■ **What you will do**
All entries are to be transcribed verbatim, but images are not carried over.

■ **Material for the task**
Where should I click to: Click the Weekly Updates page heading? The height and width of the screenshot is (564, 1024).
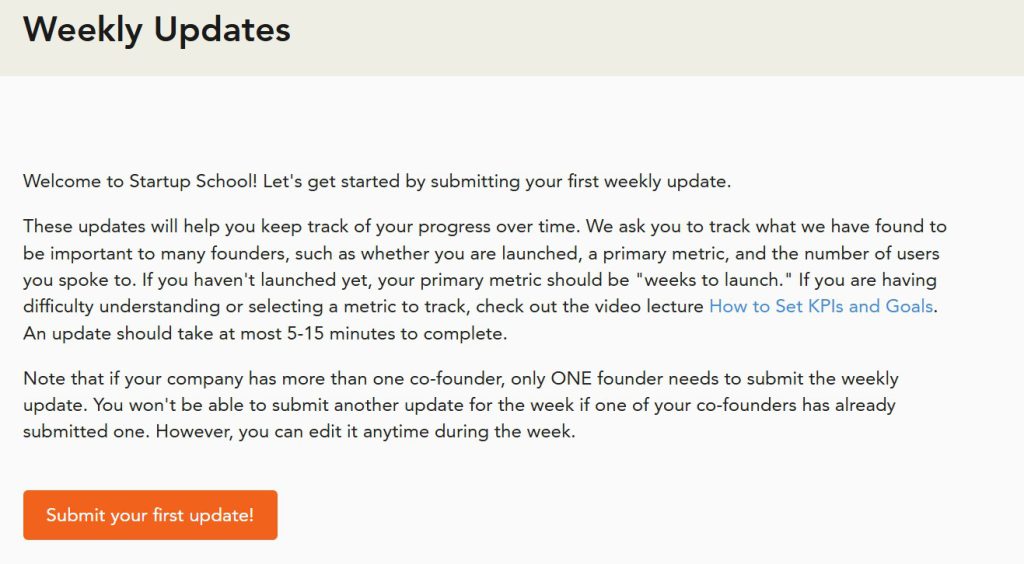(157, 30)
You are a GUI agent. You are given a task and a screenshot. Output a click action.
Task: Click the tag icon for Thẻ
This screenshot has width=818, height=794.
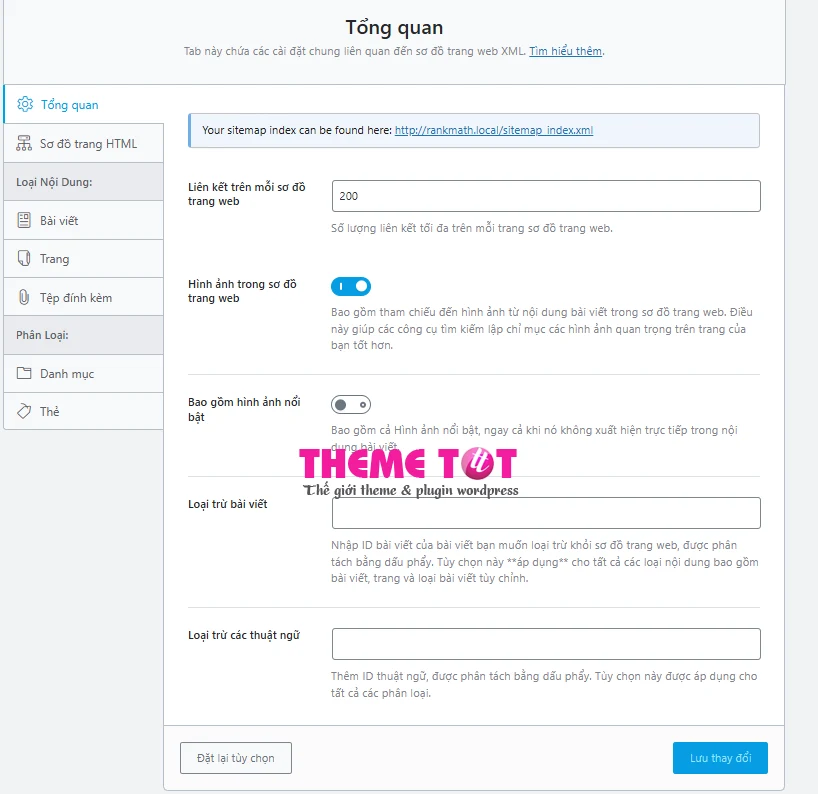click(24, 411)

■ **Solution**
Where should I click to: Click the Weekly Updates page heading? The height and width of the screenshot is (564, 1024).
(157, 30)
You are a GUI agent. You are given a task and a screenshot. Output a click action.
Task: Click the tag icon for Thẻ
This screenshot has width=818, height=794.
click(24, 411)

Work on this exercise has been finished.